With respect to the resistors on the backlight. It depends on the module.
Some do need them and some don't. Some will actually burn out instantly with
no resistor. So I use a resistor all the time just to be safe.
Measure the current and see if falls within the spec
(if you can really believe the spec).
For several of mine I inserted a larger than necessary resistor because I power my circuits from USB and to keep the power under the USB spec
the display needs to be limited more than usual.
(most USB ports can supply way more than the spec - which is how
all these small external USB hard drives work - they use more than
double the spec when powering up)

In my experiments for using limiting resistors, I learned that the human
does not see brightness linearly. What that means is that it sees a change
in brightness (light energy level) easier when the level is low rather the bright
and that once you achieve a certain level of brightness, the eye really
can't detect it any more. So at least for my eyes, I can limit the current
a bit and not tell any noticeable difference.
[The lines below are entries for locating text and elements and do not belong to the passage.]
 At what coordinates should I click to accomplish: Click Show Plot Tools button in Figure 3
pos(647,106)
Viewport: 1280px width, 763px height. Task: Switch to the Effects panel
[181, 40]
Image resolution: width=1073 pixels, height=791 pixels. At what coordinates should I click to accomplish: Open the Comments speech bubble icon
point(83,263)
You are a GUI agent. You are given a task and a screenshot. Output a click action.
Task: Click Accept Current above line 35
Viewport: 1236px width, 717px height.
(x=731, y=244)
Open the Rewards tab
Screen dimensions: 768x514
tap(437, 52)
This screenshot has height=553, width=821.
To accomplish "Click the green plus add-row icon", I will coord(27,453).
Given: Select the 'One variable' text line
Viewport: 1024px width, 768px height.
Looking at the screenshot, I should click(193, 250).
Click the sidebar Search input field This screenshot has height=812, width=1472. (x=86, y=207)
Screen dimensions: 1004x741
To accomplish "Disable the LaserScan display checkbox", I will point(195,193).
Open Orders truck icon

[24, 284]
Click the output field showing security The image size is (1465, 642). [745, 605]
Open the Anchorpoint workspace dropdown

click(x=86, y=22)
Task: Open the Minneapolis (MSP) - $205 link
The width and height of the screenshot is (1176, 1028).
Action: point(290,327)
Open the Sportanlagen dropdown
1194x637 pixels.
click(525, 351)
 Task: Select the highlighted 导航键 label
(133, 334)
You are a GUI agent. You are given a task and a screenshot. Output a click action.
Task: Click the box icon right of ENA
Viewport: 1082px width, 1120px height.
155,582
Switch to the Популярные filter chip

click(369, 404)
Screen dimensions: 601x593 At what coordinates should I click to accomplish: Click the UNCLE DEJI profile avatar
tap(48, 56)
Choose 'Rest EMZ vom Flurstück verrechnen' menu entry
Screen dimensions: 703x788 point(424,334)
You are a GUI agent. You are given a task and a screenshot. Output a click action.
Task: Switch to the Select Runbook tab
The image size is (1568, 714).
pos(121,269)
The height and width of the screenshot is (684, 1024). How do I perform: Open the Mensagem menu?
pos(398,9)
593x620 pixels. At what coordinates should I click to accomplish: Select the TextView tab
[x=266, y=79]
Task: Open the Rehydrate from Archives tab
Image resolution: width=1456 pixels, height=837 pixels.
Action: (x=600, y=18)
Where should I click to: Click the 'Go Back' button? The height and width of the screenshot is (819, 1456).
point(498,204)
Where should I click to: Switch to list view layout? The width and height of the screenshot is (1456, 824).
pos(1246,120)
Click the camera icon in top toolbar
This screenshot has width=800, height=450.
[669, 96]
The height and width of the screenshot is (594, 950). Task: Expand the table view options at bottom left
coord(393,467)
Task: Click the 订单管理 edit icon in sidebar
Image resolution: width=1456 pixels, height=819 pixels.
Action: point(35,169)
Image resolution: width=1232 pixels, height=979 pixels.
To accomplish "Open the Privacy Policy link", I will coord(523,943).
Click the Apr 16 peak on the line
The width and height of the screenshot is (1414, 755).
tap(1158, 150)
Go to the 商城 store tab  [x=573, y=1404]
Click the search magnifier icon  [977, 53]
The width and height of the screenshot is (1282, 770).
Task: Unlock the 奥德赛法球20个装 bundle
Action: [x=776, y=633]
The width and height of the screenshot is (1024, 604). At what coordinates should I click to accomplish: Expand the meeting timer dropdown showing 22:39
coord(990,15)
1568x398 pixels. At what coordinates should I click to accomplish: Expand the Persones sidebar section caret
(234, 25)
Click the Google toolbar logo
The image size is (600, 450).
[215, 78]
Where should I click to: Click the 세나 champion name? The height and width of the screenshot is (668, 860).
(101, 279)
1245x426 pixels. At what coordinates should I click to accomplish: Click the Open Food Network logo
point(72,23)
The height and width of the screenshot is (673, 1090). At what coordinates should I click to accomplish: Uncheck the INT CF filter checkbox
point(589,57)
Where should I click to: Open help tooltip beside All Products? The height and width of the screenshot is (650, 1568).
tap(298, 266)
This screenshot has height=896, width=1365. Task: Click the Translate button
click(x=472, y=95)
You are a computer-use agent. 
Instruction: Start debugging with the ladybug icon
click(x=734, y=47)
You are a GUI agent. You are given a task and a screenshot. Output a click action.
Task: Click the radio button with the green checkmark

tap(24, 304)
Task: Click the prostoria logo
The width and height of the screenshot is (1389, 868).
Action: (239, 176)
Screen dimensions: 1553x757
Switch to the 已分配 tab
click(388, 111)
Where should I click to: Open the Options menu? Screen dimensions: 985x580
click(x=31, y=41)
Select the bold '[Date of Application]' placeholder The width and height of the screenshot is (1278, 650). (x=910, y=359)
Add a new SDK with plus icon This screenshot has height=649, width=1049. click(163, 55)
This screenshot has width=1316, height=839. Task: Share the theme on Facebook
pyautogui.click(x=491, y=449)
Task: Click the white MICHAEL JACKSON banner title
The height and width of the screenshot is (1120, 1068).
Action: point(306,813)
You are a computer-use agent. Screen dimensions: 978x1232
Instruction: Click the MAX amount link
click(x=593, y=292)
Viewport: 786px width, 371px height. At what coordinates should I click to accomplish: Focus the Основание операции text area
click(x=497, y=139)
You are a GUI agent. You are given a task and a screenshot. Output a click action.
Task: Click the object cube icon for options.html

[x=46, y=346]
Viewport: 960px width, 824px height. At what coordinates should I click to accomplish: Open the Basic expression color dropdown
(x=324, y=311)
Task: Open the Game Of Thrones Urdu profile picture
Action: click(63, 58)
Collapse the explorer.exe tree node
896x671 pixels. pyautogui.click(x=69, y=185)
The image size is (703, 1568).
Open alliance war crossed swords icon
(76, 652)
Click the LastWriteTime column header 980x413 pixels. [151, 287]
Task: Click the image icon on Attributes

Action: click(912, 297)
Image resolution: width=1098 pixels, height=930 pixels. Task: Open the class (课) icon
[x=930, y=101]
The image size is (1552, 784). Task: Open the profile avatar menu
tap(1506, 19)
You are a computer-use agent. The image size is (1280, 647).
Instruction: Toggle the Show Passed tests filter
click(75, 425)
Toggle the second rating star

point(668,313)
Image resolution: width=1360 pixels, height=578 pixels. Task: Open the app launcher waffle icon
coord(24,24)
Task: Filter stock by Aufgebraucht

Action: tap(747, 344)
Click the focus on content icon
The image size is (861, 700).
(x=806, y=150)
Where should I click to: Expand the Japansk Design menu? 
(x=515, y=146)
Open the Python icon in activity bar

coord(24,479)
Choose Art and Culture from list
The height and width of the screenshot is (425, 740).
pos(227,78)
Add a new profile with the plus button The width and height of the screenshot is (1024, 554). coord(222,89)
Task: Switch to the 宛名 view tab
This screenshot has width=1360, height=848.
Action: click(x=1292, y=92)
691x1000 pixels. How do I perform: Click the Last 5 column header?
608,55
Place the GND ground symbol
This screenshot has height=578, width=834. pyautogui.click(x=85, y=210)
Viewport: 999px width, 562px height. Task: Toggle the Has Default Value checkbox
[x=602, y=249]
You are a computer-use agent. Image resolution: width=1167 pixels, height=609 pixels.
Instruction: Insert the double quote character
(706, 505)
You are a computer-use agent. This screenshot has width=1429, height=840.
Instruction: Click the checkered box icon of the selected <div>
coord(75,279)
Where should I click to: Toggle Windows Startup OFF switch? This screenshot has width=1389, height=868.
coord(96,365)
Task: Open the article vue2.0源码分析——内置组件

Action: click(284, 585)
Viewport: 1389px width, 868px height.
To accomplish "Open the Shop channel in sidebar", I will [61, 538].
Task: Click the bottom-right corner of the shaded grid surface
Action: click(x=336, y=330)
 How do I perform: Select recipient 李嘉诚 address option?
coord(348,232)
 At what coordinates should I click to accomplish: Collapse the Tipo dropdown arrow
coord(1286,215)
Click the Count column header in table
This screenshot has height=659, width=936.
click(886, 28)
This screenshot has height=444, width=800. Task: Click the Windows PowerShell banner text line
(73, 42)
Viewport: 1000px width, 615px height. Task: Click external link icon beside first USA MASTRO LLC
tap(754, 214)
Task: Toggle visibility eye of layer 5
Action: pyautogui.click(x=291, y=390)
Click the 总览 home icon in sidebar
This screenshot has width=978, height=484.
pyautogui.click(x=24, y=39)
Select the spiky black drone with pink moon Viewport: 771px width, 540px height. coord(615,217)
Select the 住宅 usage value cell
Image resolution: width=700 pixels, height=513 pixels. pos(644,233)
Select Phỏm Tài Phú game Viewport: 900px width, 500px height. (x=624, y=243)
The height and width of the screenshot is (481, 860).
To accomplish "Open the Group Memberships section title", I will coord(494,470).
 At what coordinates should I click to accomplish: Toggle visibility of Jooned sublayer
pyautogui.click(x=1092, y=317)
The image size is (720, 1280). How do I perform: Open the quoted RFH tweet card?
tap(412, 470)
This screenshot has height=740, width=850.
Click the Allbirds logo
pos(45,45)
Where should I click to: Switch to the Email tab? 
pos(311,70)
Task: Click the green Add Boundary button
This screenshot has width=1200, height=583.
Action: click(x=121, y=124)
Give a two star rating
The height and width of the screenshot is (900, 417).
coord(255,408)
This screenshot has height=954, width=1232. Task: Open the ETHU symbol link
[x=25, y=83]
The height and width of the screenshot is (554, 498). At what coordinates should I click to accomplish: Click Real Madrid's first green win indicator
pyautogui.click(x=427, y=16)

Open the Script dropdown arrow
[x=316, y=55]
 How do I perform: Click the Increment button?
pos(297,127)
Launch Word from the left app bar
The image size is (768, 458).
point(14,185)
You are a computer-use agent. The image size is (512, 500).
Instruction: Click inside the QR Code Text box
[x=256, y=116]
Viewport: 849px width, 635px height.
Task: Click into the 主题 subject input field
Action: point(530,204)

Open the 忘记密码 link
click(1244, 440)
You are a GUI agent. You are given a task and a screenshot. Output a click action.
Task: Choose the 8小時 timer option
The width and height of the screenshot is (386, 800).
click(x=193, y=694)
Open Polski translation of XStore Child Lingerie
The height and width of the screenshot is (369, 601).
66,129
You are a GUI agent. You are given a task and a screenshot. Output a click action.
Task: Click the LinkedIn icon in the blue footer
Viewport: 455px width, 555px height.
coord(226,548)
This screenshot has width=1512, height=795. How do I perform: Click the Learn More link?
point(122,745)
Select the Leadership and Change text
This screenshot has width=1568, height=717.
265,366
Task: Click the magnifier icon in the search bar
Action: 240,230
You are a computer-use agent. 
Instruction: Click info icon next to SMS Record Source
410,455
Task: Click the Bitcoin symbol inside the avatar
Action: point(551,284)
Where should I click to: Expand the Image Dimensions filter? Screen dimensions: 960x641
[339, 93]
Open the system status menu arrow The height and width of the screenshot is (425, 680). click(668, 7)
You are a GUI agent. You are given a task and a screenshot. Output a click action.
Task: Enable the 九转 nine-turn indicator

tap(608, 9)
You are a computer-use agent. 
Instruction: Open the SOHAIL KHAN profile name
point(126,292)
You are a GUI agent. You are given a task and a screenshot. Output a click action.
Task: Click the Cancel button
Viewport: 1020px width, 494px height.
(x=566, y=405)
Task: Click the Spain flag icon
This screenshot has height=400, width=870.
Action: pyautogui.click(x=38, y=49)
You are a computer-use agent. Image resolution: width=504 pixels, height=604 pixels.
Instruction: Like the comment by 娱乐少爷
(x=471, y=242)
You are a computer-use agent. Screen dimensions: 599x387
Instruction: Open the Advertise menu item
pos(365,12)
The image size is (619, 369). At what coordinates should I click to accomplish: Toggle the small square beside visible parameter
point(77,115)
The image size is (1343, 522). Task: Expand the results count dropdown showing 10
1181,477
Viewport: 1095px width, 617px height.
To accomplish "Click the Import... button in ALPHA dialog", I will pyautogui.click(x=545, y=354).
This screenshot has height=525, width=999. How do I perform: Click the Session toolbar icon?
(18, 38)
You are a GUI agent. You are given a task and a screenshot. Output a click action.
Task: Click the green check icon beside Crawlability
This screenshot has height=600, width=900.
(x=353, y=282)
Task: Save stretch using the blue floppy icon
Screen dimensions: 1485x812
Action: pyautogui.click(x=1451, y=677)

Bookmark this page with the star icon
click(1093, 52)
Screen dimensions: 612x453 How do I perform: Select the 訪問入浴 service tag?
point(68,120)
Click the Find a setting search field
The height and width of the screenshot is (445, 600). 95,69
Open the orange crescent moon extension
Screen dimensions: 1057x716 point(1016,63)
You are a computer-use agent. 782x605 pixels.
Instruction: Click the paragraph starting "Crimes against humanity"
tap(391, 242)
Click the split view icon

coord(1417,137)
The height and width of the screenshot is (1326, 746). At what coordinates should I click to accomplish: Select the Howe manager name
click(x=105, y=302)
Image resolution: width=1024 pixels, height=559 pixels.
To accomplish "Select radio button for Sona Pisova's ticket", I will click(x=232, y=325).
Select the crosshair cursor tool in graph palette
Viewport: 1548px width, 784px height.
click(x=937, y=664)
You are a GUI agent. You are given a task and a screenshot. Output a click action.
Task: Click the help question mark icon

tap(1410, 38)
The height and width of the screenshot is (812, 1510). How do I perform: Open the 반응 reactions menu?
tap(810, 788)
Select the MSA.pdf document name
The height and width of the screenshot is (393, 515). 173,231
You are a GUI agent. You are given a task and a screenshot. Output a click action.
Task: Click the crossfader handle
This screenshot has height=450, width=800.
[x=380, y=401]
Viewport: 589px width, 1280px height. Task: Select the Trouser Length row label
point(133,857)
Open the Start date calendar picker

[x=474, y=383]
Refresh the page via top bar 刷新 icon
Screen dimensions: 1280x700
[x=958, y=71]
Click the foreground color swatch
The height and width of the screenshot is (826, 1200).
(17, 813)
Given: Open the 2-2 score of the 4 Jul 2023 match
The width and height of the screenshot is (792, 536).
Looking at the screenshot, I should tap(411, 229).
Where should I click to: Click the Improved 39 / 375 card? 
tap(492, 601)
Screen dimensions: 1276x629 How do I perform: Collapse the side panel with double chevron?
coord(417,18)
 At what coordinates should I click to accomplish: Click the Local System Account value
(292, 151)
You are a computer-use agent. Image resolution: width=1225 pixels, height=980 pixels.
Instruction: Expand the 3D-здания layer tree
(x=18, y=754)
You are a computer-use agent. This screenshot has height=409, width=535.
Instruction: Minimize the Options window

Also some of my circuits are battery powered which benefit from the reduced
current. I noticed that often you can power it with half or less than the spec
and still see things quite well when indoors. - Outdoors, well that is
another matter.

And I'll agree with you that the only real way to learn about this stuff is to really
dig down into it by writing a real project.

I'm impressed with your i/o expander. Neat project.


On the graphics and speed optimization yet keeping things simple,
one thing that I've also thought about doing is to make a very slimmed
down "lean and mean" library that uses the CP437 font.
(if you haven't seen this google it).
With CP437, you could do many graphics like capabilities
(horizontal and vertical lines) without actually doing graphics.
There are even characters/glyphs that allow doing horizontal and vertical bars
for bar graphs on pixel boundaries.
And if you force the font to be 8x8 and always
land on row boundaries, you can slam the characters out and remove
the reads, even when doing graphic like line operations.
With CP437 and a 8x8 font you will not insert any pixel padding
between characters (it isn't needed for this type of font).
Sure the graphics are limited to some straight line functions, but
you can do quite a bit using only the CP437 font.
And it is much faster than plotting lines.
Also, it is easy to support a "wide/bold" mode and a "tall" mode.
Wide and tall modes simple double each pixel of the font.
Wide is really easy as you simply double each page/byte as
you go.
Tall is a little bit more complicated as you have to stretch the byte
into two bytes and interleave the bits.
Its kind of like was don't back in the late 70's and early 80's before
we really had the ability to set individual pixels.

What would be great would be a library that sat on top of the
cp437 font to provide the "graphic" functions.
Things to draw rectangles/boarders, horizontal and vertical lines,
and bar graphs etc...

For many applications cp437 would work fine.
I'm surprised that it isn't more widely
available on the character only lcds.